- Assigned task
Copy the entries word for word from the line containing "At what (x,y)" through the end of the entries, leaving out the pictures.

[[ Records shown open ]]

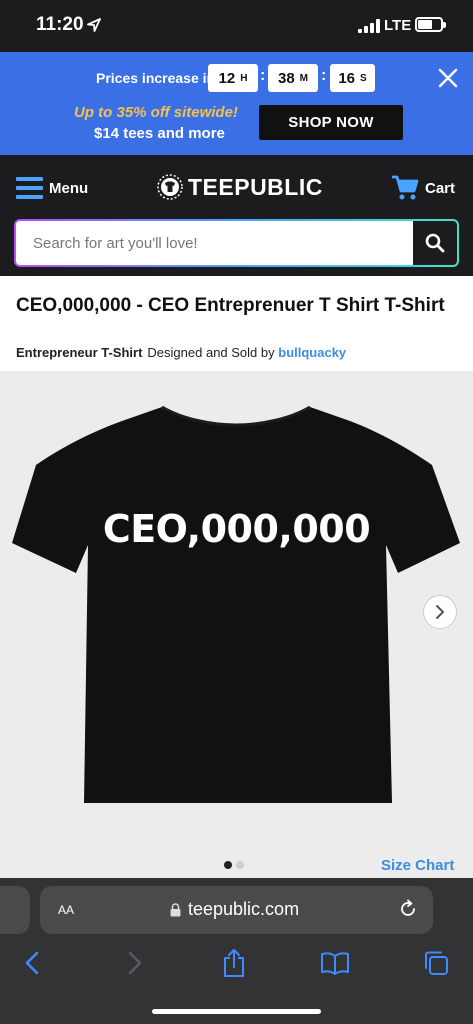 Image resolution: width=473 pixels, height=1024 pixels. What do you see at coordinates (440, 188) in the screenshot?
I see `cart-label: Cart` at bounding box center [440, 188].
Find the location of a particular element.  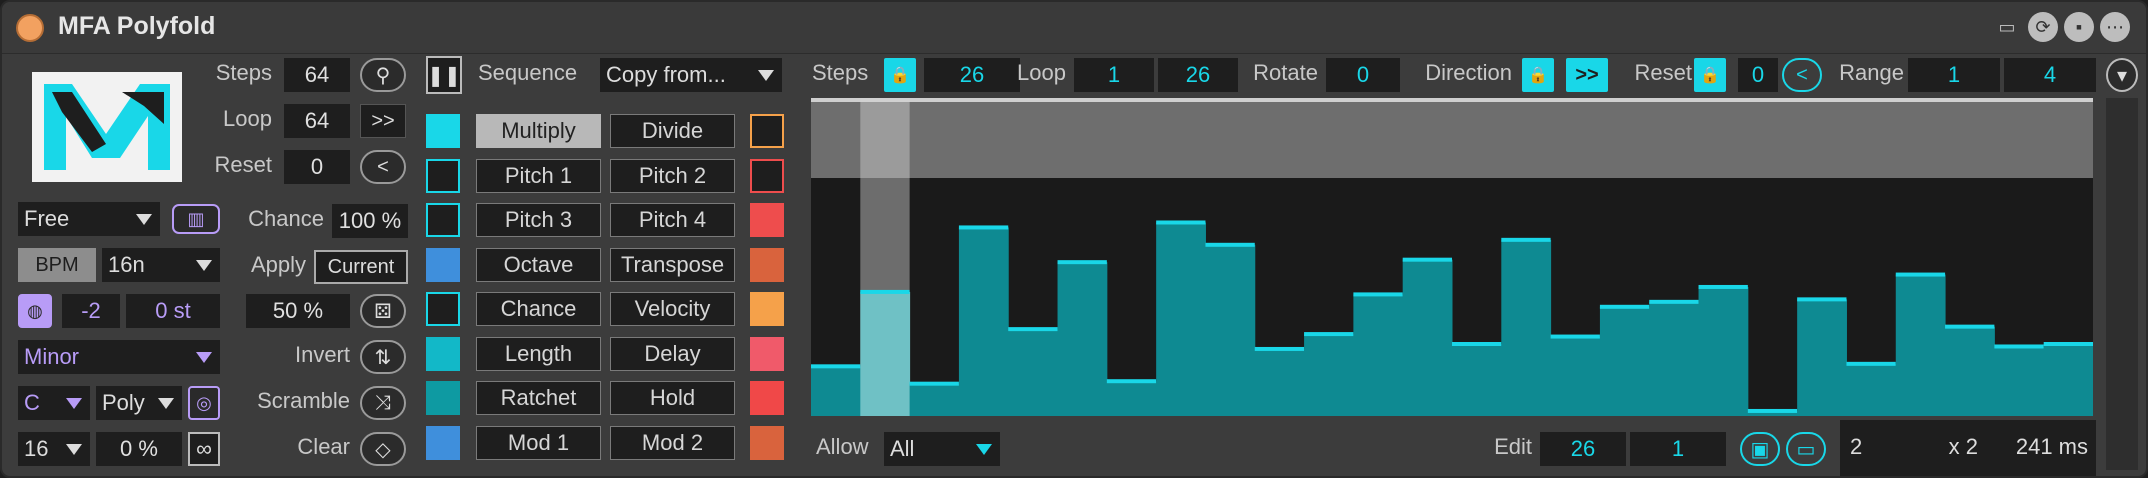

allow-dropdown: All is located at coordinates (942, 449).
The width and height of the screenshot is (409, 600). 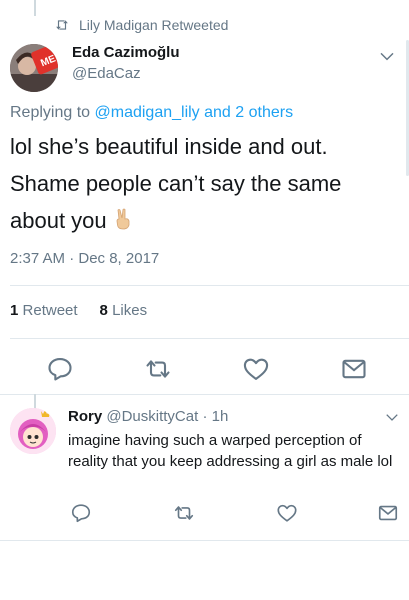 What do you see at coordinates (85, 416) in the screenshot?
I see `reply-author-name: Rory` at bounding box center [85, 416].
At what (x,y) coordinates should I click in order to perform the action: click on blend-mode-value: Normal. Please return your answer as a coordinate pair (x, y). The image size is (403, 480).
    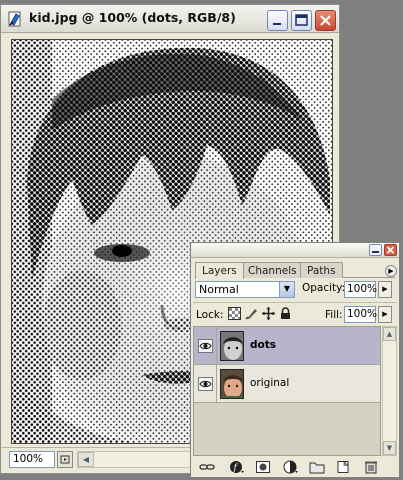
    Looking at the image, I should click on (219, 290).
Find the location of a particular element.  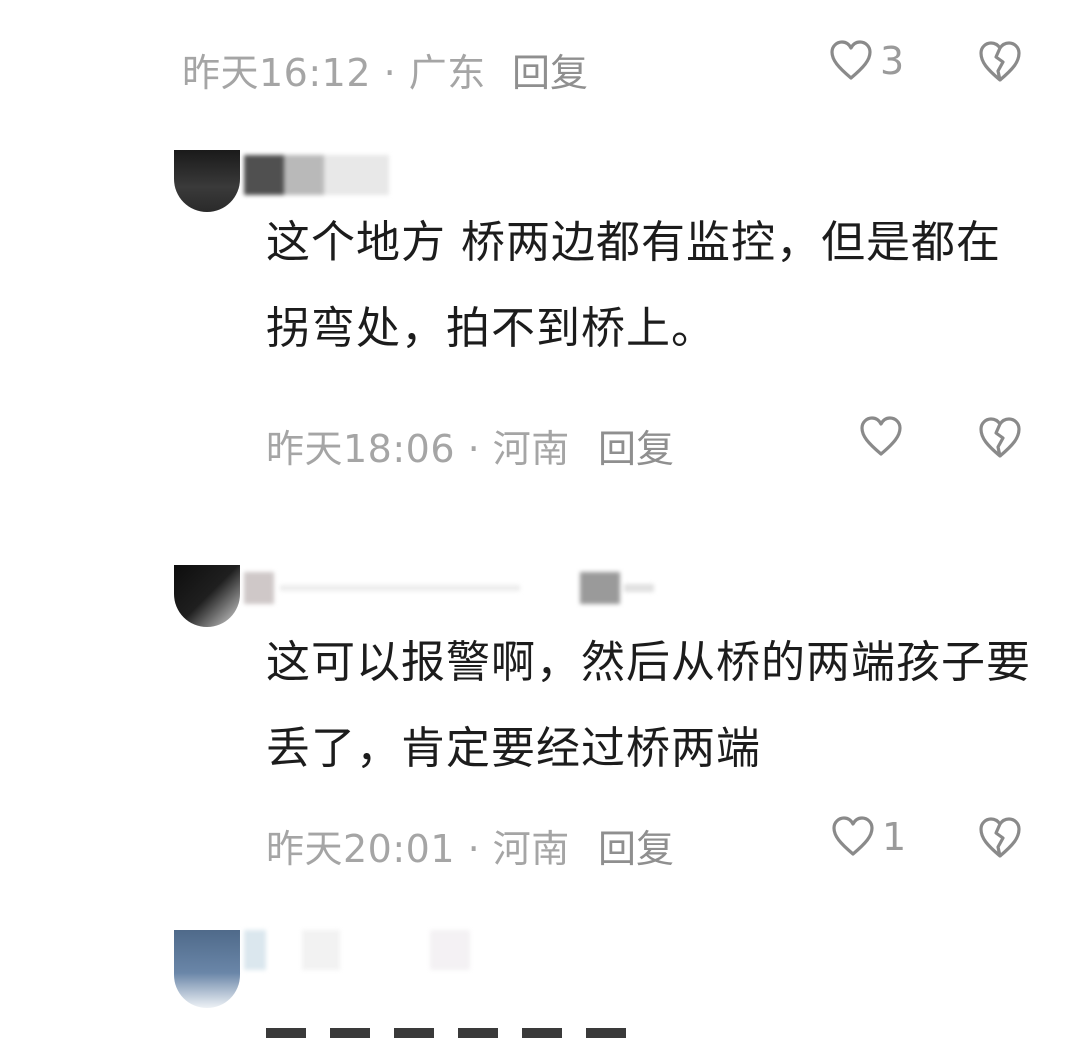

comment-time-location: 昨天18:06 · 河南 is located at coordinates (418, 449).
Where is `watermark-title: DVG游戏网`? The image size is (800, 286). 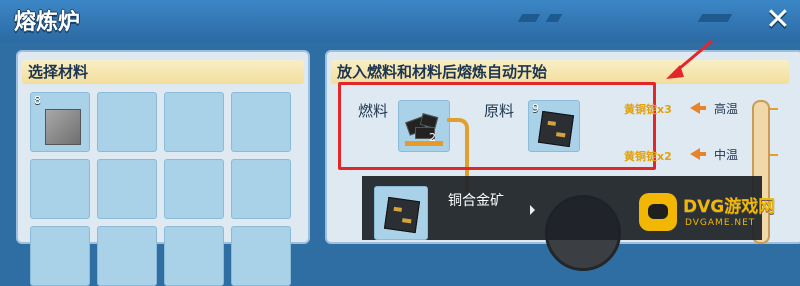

[[ Records shown closed ]]

- Output for this task
At what (x,y) coordinates should I click in order to perform the action: click on blend-mode-value: Normal. Please return your answer as a coordinate pair (x, y). The image size is (403, 480).
    Looking at the image, I should click on (219, 290).
Find the location of a particular element.  

comment-time-location: 昨天18:06 · 河南 is located at coordinates (418, 449).
Where is `watermark-title: DVG游戏网`? The image size is (800, 286). 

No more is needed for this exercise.